Sarah Jobe learned to read on the Bible. She spent four days a week at her Southern Baptist church during her childhood. By seventh grade she said she felt called to "a life of missions and ministry." And by 11th grade she knew how she was going to answer that call: by becoming a pastor.

But when the Memphis, Tenn., native arrived at the University her first year, she embarked on a two-year process of defining her beliefs.

"I'd gotten to the point where I felt like I knew all the Sunday school answers," said Jobe, a third-year College student. "I really wanted to find God on my own terms, so I purposefully did not go to church my first year."

Like the day-to-day decisions of whether to go to class or sleep in, or whether to party on a Thursday night, the decision to pursue a religion in college reflects the same choices and freedoms that are associated with life away from home.

Finding a new faith, abandoning old routines and challenging one's convictions are options that might have been limited by familial demands or personal expectations before going away to school. But now it's an individual's choice.

the facets of Faith and
Religion at the University


Today: How does faith change during college?

Nov 1: How do campus ministry leaders get University students involved?

Nov 6: Why do students join religious CIOs?

Nov 8: How do racial and religious communities relate?

Nov 13: How do students balance a strict religious lifestyle with a college lifestyle?

Nov 15: How is interfaith dialogue emerging on Grounds?

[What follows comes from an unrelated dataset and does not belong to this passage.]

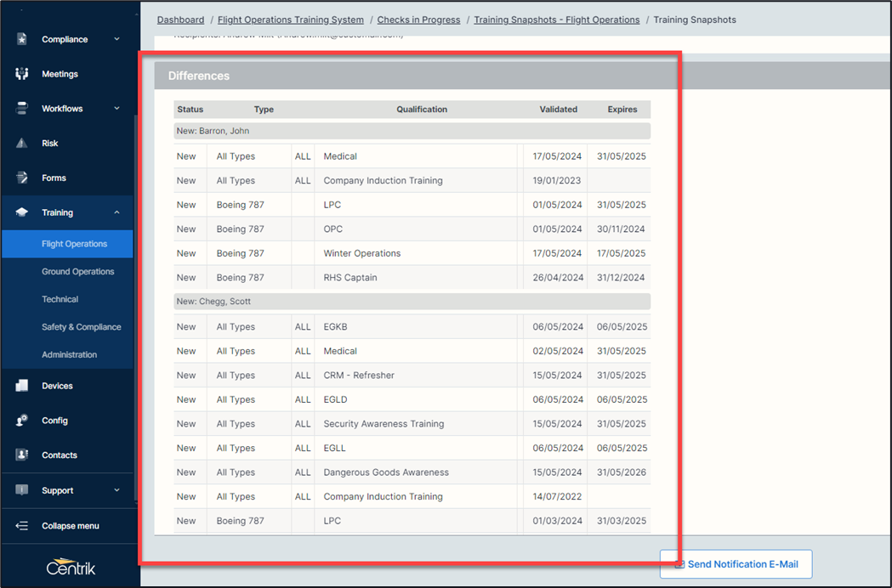Click the Config gear icon
892x588 pixels.
(x=22, y=421)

"I think that's what college is about," Religious Studies Professor Heather Warren said, "exploring things you never had the chance to explore before, doing things you never had the chance to do, and doing it at a very formative time in one's life."

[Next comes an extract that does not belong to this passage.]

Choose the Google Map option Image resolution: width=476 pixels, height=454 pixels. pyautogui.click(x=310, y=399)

On the first day of Warren's Religion 101 class she asks students to take out a sheet of paper and explain why they are taking her course.

From those responses, she said she has found that "some of them take classes in our department to deepen their faith, maybe to challenge it" and that "for those who are new or strangers to life with religion, they take it because they are curious."

Enrollment in religious studies courses has increased steadily for many years, Department Chairman Harry Gamble said. Anywhere from 2,300 to 2,900 students take courses in the department each semester, he said.

"The subject itself is inherently captivating," Warren said. "It's a time to ask and hear how others have answered the big questions."

Building a new foundation

It had been a heated summer of 2000 in Memphis.

When Jobe came downstairs on her first morning at home on summer break, a proposal by the Southern Baptist Convention to ban women from the ministry screamed out from the newspaper's front page.

From that moment on she spent the next several months rallying support to fight the decision that could threaten her future as a female pastor. A city-wide prayer response that she organized garnered national media attention and she also began a letter-writing campaign to Adrian Rogers, the Memphis pastor who initiated the proposal.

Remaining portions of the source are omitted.